The only improvements beyond this would be to:

除此之外的唯一改进是：

1. Implement full error handling and return the error instead of void. Ex:

   /// @brief my_module error codes
   typedef enum my_module_error_e
   {
       /// No error
       MY_MODULE_ERROR_OK = 0,
   
       /// Invalid Arguments (ex: NULL pointer passed in where a valid pointer is required)
       MY_MODULE_ERROR_INVARG,
   
       /// Out of memory
       MY_MODULE_ERROR_NOMEM,
   
       /// etc. etc.
       MY_MODULE_ERROR_PROBLEM1,
   } my_module_error_t;
   

   Now, instead of returning a voidtype in all of the functions above and below, return a my_module_error_terror type instead!

2. Add a configuration struct called my_module_config_tto the .h file, and pass it in to the openfunction to update internal variables when you create a new object.

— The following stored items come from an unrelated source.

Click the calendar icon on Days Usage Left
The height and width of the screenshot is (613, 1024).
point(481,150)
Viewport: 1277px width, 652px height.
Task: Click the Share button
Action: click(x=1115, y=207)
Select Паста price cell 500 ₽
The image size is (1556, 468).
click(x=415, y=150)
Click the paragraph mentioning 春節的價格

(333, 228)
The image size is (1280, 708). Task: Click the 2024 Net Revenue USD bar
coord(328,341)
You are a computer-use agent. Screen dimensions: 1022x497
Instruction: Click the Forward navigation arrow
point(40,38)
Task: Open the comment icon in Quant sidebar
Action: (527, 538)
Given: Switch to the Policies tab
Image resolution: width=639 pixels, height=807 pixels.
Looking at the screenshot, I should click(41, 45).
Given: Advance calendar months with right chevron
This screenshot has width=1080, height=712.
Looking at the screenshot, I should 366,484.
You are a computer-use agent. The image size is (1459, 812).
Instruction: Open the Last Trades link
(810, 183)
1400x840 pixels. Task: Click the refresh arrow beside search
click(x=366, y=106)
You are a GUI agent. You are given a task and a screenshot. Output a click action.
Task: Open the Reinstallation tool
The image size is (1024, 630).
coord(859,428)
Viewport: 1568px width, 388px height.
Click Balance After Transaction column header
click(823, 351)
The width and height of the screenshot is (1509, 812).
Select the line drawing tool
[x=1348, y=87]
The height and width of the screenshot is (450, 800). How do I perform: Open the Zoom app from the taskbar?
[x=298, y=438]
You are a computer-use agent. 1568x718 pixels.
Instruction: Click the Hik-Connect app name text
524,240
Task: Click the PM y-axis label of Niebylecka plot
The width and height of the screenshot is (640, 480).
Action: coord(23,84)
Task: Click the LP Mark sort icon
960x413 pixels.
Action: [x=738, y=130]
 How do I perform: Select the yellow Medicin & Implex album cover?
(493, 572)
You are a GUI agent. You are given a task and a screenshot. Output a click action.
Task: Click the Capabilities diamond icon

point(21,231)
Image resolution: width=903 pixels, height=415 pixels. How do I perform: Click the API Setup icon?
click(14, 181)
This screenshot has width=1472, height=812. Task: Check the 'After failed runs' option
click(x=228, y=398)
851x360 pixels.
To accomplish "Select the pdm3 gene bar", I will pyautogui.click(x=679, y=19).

Example:

   //--------------------
   // my_module.h
   //--------------------
   
   // my_module configuration struct
   typedef struct my_module_config_s
   {
       int my_config_param_int;
       float my_config_param_float;
   } my_module_config_t;
   
   my_module_error_t my_module_open(my_module_h * my_module_h_p, const my_module_config_t *config);
   
   //--------------------
   // my_module.c
   //--------------------
   
   my_module_error_t my_module_open(my_module_h * my_module_h_p, const my_module_config_t *config)
   {
       my_module_error_t err = MY_MODULE_ERROR_OK;
   
       // Ensure the passed-in pointer is not NULL (since it is a core dump/segmentation fault to try to dereference 
       // a NULL pointer)
       if (!my_module_h_p)
       {
           // Print some error or store some error code here, and return it at the end of the function instead of 
           // returning void. Ex:
           err = MY_MODULE_ERROR_INVARG;
           goto done;
       }
   
       // Now allocate the actual memory for a new my_module C object from the heap, thereby dynamically creating this
       // C-style "object".
       my_module_h my_module; // Create a local object handle (pointer to a struct)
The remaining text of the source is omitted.